* ACTIVITY
Copy the lines exactly. Begin at the first line of the data and stop after the line with "在线评估 (178, 2528)".

* SOURCE INFORMATION

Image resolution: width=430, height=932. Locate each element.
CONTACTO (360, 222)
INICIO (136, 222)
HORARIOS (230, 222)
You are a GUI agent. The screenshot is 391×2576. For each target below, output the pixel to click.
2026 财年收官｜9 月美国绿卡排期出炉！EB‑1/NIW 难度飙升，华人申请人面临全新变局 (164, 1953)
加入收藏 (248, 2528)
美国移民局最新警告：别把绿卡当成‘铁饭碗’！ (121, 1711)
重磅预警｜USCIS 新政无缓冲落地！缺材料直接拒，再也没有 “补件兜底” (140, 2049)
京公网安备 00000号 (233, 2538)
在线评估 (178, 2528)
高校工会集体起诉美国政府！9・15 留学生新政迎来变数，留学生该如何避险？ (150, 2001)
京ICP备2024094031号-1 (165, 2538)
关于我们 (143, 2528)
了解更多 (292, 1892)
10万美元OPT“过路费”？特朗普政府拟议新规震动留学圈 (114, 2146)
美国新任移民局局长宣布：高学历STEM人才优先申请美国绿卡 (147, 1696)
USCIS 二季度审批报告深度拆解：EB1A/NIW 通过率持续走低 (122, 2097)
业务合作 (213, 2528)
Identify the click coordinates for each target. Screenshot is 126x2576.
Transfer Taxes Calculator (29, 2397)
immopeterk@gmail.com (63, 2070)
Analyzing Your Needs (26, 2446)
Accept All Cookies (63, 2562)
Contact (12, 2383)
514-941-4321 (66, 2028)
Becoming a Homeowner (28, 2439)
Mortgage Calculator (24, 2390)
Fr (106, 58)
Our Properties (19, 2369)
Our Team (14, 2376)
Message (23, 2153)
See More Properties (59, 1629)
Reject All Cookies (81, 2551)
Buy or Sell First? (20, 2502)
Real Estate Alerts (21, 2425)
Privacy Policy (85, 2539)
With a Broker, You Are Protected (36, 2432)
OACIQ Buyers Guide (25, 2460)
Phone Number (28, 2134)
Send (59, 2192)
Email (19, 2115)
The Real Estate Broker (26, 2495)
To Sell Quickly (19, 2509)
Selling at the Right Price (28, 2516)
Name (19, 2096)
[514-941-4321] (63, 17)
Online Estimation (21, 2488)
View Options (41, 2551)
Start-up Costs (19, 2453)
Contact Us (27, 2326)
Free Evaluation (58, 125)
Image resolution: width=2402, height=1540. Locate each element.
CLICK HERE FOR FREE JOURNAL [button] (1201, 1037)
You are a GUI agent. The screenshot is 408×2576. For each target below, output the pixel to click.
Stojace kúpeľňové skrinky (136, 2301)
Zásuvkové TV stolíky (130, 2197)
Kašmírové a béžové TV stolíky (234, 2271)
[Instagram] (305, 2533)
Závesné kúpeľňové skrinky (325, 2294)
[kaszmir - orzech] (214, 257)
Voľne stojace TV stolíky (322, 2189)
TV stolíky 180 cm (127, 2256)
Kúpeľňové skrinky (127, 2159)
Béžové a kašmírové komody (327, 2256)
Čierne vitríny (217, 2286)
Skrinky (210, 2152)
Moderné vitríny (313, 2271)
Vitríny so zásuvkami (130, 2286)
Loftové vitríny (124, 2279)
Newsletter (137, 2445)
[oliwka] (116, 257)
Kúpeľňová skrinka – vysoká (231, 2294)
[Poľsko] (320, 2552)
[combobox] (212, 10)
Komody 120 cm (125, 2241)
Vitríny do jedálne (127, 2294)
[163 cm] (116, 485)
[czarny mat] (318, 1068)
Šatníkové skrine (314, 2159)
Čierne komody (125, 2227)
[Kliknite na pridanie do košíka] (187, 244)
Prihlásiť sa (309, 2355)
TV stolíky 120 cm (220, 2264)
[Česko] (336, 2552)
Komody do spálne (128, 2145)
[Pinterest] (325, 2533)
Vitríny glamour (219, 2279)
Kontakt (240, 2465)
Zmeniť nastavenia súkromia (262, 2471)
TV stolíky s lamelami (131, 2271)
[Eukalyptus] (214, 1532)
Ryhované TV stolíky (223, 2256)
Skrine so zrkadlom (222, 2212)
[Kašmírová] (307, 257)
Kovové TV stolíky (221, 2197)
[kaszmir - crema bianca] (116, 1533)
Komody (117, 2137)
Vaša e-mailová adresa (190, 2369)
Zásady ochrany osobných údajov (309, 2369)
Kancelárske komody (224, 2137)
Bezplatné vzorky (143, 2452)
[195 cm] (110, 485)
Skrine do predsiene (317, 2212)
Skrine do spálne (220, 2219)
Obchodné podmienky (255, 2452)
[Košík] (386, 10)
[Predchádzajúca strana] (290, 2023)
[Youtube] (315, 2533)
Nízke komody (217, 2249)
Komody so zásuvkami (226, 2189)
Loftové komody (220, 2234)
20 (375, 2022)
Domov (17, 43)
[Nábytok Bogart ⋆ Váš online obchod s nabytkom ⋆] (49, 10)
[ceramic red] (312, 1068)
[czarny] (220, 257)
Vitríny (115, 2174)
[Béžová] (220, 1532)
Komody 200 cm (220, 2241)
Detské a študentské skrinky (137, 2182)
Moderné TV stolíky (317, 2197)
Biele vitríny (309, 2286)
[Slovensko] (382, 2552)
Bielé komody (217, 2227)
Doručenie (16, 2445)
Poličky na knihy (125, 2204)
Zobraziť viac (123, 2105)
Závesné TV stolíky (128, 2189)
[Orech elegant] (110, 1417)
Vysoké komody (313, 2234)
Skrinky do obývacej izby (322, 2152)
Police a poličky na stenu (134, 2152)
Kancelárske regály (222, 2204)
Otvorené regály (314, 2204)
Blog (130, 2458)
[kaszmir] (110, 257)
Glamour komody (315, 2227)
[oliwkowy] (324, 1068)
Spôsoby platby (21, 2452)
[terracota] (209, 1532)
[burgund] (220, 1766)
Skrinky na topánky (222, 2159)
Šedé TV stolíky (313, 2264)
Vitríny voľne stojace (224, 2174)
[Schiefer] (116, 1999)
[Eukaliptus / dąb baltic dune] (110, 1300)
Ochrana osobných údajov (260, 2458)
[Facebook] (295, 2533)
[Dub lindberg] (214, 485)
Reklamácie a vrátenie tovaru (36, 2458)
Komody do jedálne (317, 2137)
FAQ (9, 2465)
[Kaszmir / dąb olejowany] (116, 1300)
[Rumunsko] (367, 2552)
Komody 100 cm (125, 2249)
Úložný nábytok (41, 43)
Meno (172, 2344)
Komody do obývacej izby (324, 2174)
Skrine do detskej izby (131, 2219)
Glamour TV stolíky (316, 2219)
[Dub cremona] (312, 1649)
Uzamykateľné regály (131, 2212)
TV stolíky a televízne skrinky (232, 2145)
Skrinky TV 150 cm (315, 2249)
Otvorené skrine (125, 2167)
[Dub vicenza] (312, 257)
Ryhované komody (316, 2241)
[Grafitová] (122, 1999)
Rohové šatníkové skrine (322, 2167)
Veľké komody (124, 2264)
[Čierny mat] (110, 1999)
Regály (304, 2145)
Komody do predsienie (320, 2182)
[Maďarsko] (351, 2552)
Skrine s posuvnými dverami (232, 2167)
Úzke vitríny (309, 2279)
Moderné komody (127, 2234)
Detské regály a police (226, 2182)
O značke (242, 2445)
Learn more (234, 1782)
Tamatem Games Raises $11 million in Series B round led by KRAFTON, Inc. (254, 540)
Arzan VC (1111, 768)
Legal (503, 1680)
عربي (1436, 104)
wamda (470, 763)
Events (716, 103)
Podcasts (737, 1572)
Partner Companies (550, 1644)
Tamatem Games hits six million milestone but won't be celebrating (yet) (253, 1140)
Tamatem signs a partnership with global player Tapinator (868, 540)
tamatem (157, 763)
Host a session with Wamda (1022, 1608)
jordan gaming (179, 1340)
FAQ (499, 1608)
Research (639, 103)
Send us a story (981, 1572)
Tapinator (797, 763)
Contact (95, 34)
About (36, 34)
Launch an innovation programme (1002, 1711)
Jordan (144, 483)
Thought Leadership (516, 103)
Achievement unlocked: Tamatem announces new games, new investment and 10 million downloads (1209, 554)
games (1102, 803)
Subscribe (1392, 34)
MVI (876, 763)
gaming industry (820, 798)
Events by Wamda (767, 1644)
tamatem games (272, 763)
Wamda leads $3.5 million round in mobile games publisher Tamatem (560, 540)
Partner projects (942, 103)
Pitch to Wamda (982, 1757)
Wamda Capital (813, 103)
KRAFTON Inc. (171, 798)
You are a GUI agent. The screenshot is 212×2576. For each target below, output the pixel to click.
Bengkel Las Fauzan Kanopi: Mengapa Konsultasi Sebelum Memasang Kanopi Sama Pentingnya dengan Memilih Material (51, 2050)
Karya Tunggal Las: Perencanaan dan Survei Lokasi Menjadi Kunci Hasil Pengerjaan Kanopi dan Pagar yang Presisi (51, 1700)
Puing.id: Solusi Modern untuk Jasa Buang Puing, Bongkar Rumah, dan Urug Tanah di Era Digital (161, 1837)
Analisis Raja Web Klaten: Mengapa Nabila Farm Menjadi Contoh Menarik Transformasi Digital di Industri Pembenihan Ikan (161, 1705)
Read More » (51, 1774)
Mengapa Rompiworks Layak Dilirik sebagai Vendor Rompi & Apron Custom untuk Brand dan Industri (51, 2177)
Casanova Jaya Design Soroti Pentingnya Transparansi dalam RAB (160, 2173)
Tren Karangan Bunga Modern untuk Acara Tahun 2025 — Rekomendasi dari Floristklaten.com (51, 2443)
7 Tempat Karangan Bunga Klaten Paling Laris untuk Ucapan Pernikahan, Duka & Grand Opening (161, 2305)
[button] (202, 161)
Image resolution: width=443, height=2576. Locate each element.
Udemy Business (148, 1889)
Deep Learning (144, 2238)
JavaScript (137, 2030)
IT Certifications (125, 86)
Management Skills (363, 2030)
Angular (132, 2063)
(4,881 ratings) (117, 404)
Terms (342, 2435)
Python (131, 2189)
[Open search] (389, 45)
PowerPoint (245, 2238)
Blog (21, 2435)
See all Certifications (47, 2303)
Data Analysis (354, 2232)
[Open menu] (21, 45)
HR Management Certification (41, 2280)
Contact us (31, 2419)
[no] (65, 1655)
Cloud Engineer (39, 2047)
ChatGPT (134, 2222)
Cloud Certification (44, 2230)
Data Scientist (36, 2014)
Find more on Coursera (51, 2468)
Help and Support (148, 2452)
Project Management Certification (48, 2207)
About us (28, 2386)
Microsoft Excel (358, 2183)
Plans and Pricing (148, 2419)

* SOLUTION TO THE EXERCISE
Image resolution: width=430, height=932. Locate each element.
CONTACTO (360, 222)
INICIO (136, 222)
HORARIOS (230, 222)
You are a GUI agent. The screenshot is 391×2576. For each target below, output the pixel to click.
2026 财年收官｜9 月美国绿卡排期出炉！EB‑1/NIW 难度飙升，华人申请人面临全新变局 (164, 1953)
加入收藏 (248, 2528)
美国移民局最新警告：别把绿卡当成‘铁饭碗’！ (121, 1711)
重磅预警｜USCIS 新政无缓冲落地！缺材料直接拒，再也没有 “补件兜底” (140, 2049)
京公网安备 00000号 (233, 2538)
在线评估 (178, 2528)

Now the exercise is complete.